Esta escena es una especie de metáfora de lo que yo llamo la comicidad de las heridas abiertas. Mientras uno vive al borde de la muerte o trae al presente momentos de su vida en los que ha sentido un doloroso vacío existencial, otro se ríe a carcajadas de su desgracia. La base del payaso o del clown es esta, o cuando menos la de aquellos que dejan una huella profunda en quien los mira y en quien tiene un instante de reconocimiento de la dramática situación que se despliega ante sus ojos.

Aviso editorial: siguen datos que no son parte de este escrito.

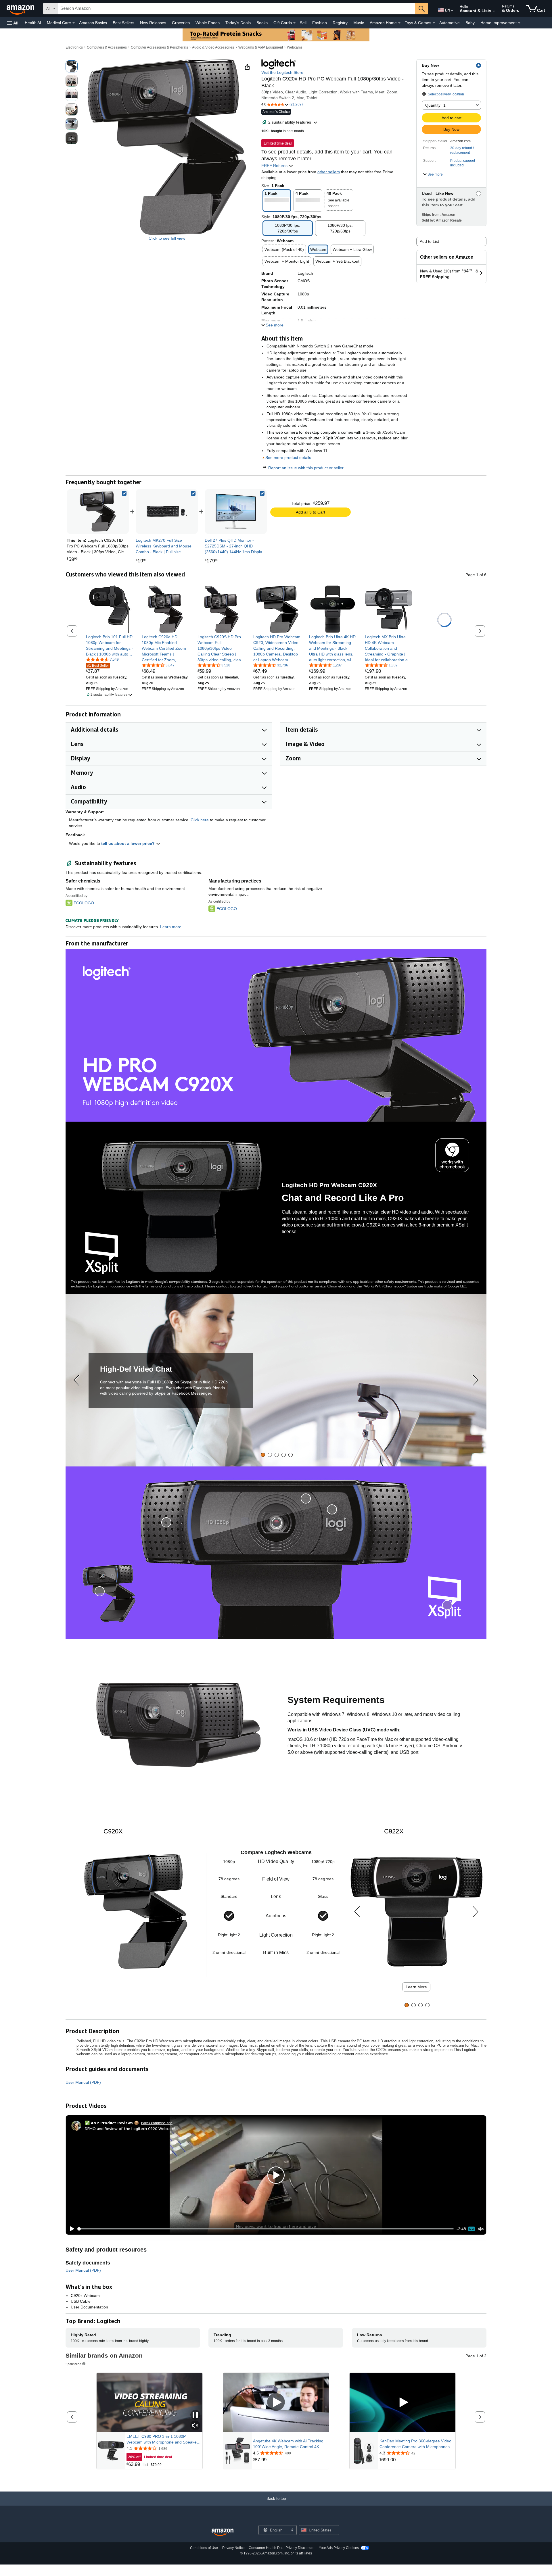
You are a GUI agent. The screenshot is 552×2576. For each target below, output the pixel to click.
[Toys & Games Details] (434, 23)
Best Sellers (123, 22)
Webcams (294, 47)
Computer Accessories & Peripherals (159, 47)
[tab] (263, 1455)
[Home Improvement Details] (519, 23)
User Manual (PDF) (83, 2082)
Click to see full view (167, 238)
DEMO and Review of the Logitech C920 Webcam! (130, 2128)
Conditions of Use (204, 2548)
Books (262, 22)
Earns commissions (156, 2123)
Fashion (319, 22)
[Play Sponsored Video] (276, 2402)
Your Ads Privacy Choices (339, 2548)
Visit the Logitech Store (282, 72)
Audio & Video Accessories (213, 47)
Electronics (74, 47)
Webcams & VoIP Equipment (260, 47)
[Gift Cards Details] (294, 23)
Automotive (449, 22)
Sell (303, 22)
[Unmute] (481, 2228)
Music (358, 22)
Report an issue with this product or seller (306, 468)
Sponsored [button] (73, 2364)
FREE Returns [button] (275, 165)
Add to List (429, 241)
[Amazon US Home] (222, 2532)
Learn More (416, 1987)
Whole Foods (207, 22)
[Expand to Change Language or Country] (452, 10)
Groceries (181, 22)
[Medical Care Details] (73, 23)
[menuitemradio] (471, 2229)
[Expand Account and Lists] (494, 11)
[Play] (70, 2228)
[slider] (266, 2228)
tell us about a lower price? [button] (128, 843)
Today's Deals (238, 22)
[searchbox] (236, 8)
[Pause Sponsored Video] (195, 2415)
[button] (12, 22)
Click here (200, 820)
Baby (470, 22)
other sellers (328, 172)
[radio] (71, 66)
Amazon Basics (93, 22)
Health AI (33, 22)
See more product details (288, 457)
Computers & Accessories (107, 47)
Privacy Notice (233, 2548)
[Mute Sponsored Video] (195, 2426)
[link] (167, 511)
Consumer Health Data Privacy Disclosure (282, 2548)
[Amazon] (21, 8)
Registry (340, 22)
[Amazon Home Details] (399, 23)
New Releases (153, 22)
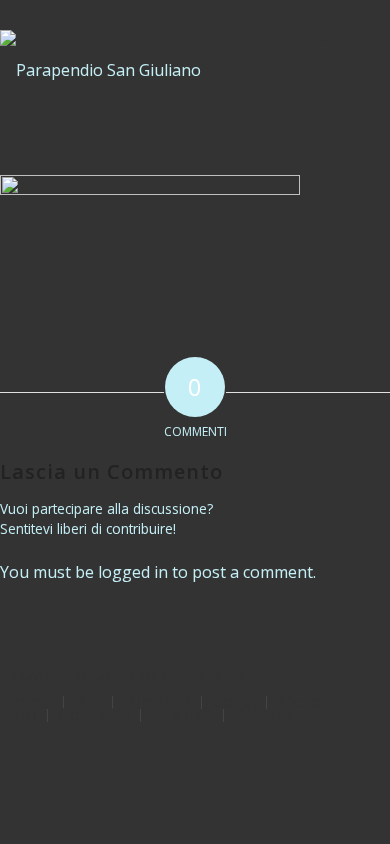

La visión que María Zambrano tiene sobre el payaso es cercana a esta escena que marcó a Chaplin. Es la del sacrificado para la risa. Es aquél, dice ella, que blanquea su rostro para mostrar una gran verdad: la de la muerte presente, la que está en él, la que está en todos. Para ella, esta figura es una de las creaciones más geniales de la cultura occidental porque es el único «en una civilización que se dice cristiana» que ofrece la otra mejilla y el rostro entero para el escarnio, para la burla, para la humillación. «Se ofrece no solo para que se rían con él, sino para que se rían de él, para dar que reír» (2007: 161-162), porque ha aprendido que «la muchedumbre tiene necesidad de mofarse» (2007: 162) y sabe que el ser humano es esencialmente cruel cuando se encuentra en grupo, sobre todo en ese instante en que se transforma en chusma. Y ese es el momento al que quiere llegar el payaso —desde la visión zambraniana—, porque quiere ennoblecer a esa multitud; por eso se rebaja y se humilla. Ese es su «afán de comunión. Toda obra de arte ha nacido del afán de comunión y todo artista es esclavo de ella» (2007:162). El payaso, para Zambrano, es la figura del exiliado.

El Charlot de Zambrano

El primer lugar en América que visitó María Zambrano, al iniciar su largo exilio, fue México. Fue ahí donde escribió Pensamiento y poesía en la vida española (1939) y Filosofía y poesía (1939). De ese país, en 1940, viajó a Cuba, un sitio que, como reconoce José Luis Abellán, ejerció honda influencia en la biografía de esta pensadora. «El viaje a La Habana parece que se había pensado como temporal, pero la realidad es que se convierte en una rupturadefinitiva con México. Las causas son oscuras» (2006: 39). Es en esa isla y en Puerto Rico donde él encuentra un «lugar central» en la evolución intelectual de Zambrano, ya que ahí ella vive la patria «como espacio central, aunque fragmentado» (2006: 40). En las islas, María Zambrano ubica el lugar propio del exiliado y es también ahí donde publicó dos pequeños ensayos acerca del payaso. Se desconocen las razones que la motivaron a prestar su atención a esta figura.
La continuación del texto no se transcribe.